Directions for this task: Search the records for the line with "Image resolution: width=1081". Output that line and each line after it, exactly, and stop at the end; omit pictures.

::: Given entries

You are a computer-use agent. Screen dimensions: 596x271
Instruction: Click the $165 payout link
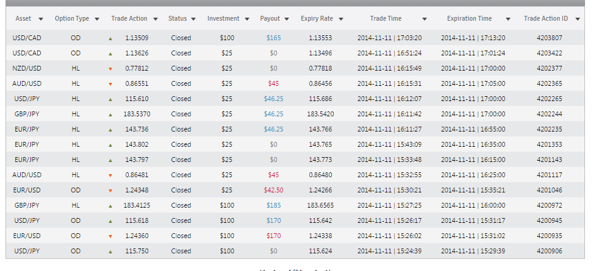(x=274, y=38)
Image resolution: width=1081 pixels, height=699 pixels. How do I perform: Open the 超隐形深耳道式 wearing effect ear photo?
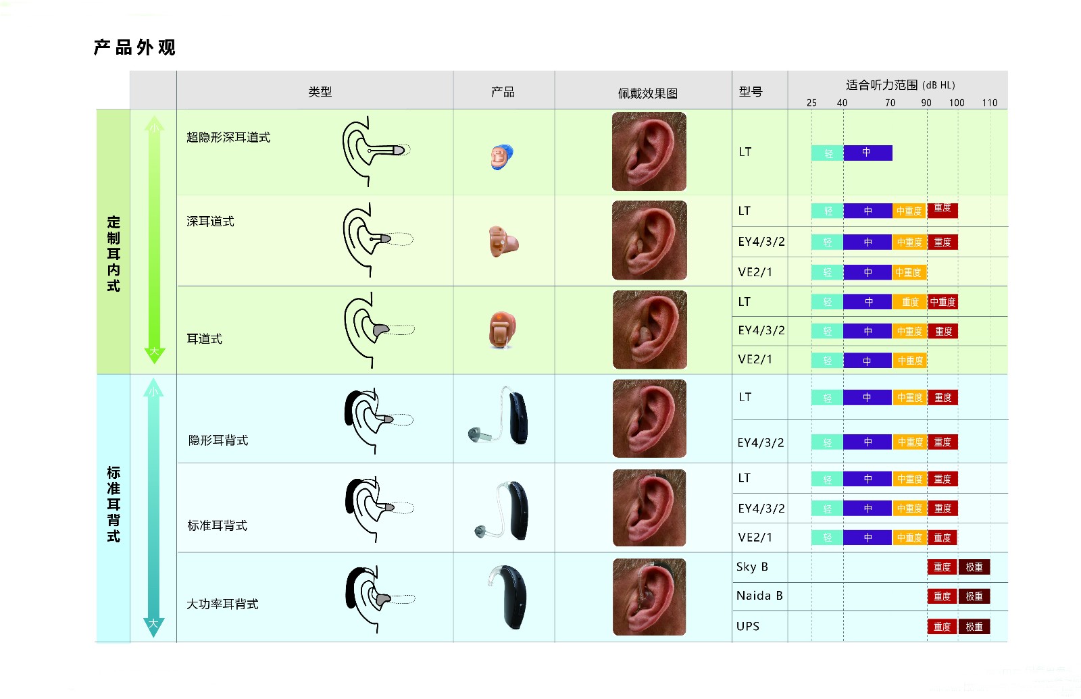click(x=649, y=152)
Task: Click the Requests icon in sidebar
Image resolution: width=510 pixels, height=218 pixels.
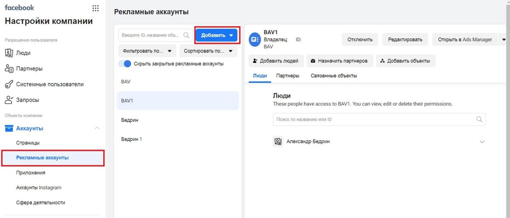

::::::

Task result:
Image resolution: width=1081 pixels, height=699 pixels. How do I perform: Open the 超隐形深耳道式 wearing effect ear photo?
click(x=649, y=152)
Task: Click the Requests icon in sidebar
Image resolution: width=510 pixels, height=218 pixels.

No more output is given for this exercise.